**AIM OF THE TASK:**
Quote, word for word, the line containing "Where should I" and all lines that follow it to the end of the records, with no pictures.

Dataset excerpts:
════════

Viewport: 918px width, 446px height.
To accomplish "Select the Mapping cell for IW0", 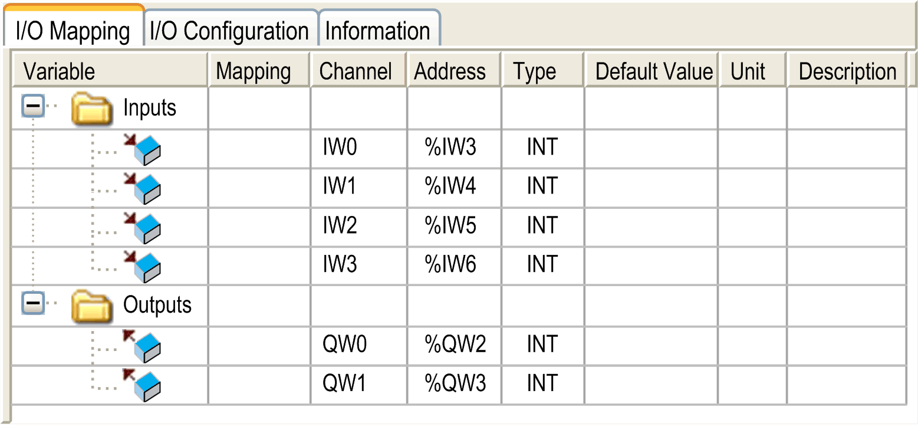I will (x=259, y=148).
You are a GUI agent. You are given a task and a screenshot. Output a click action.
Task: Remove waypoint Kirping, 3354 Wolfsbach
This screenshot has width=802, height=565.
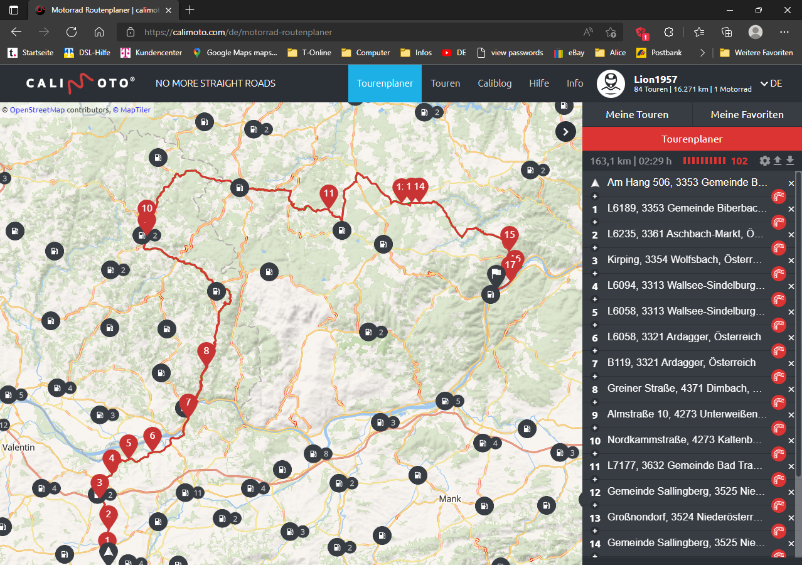pos(791,261)
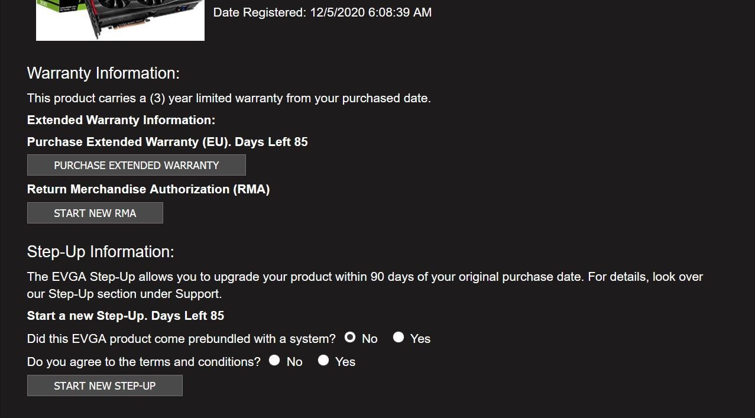Viewport: 755px width, 418px height.
Task: Click the Extended Warranty Information label
Action: point(121,120)
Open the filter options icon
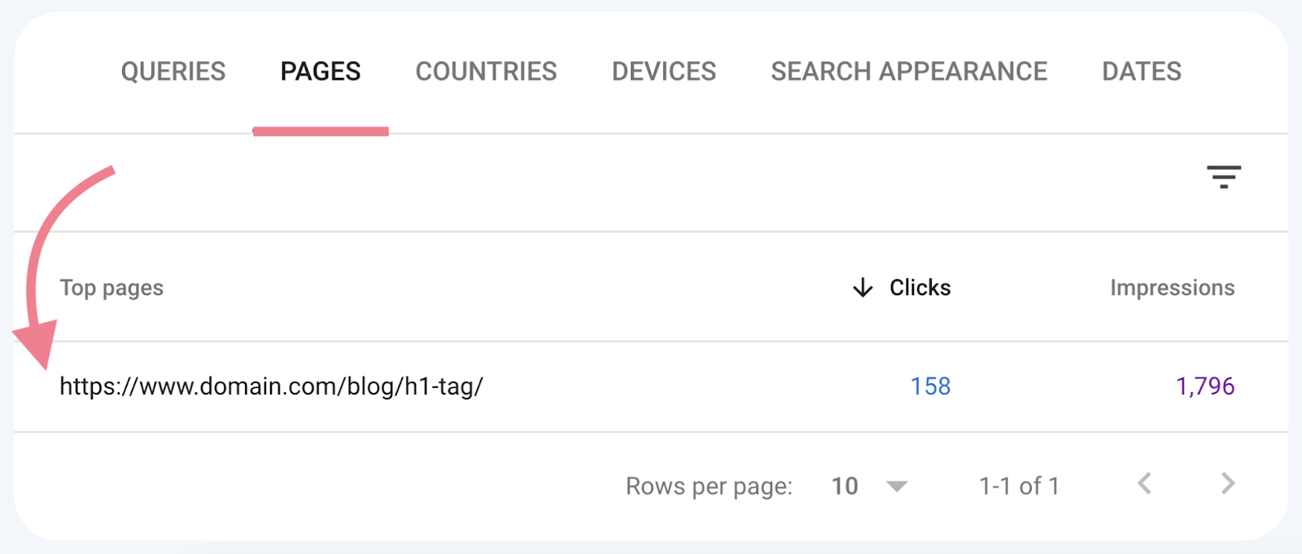This screenshot has height=554, width=1302. coord(1223,177)
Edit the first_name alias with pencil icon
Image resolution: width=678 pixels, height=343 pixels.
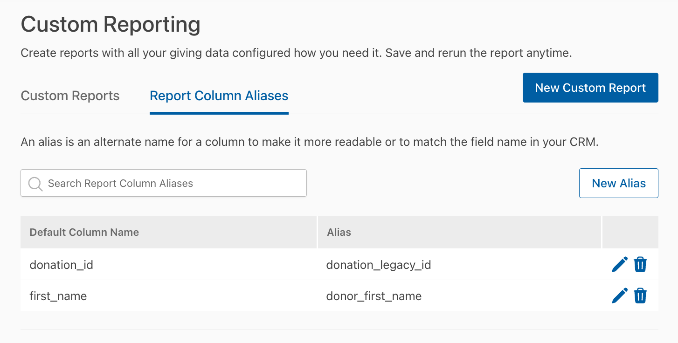620,296
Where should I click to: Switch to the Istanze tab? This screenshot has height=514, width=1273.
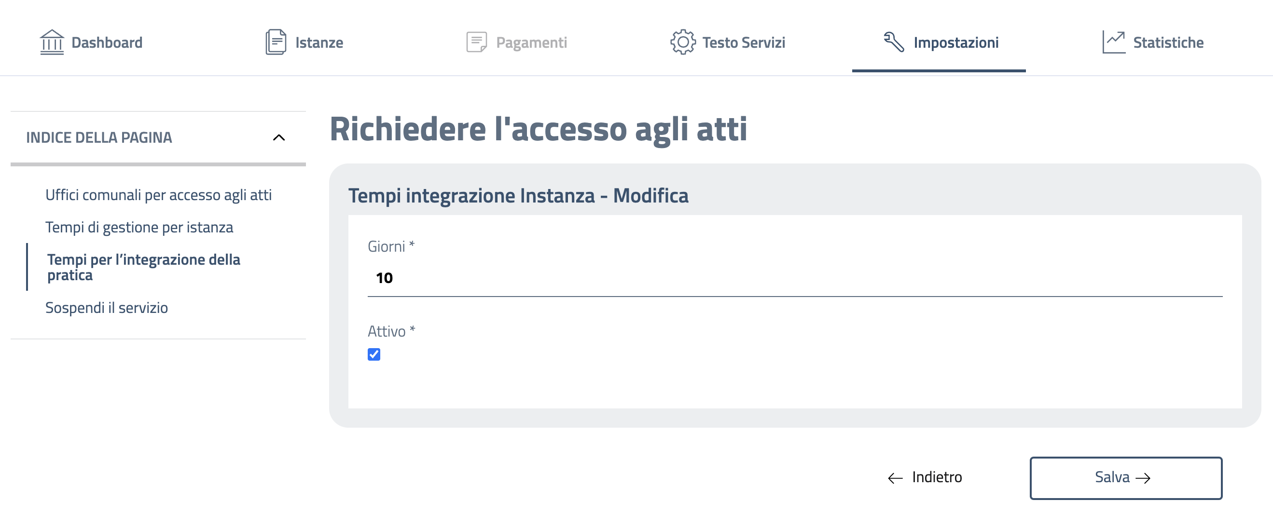pyautogui.click(x=319, y=43)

════════

**ANSWER SPACE:**
Where should I click to: Switch to the Istanze tab? This screenshot has height=514, width=1273.
pyautogui.click(x=319, y=43)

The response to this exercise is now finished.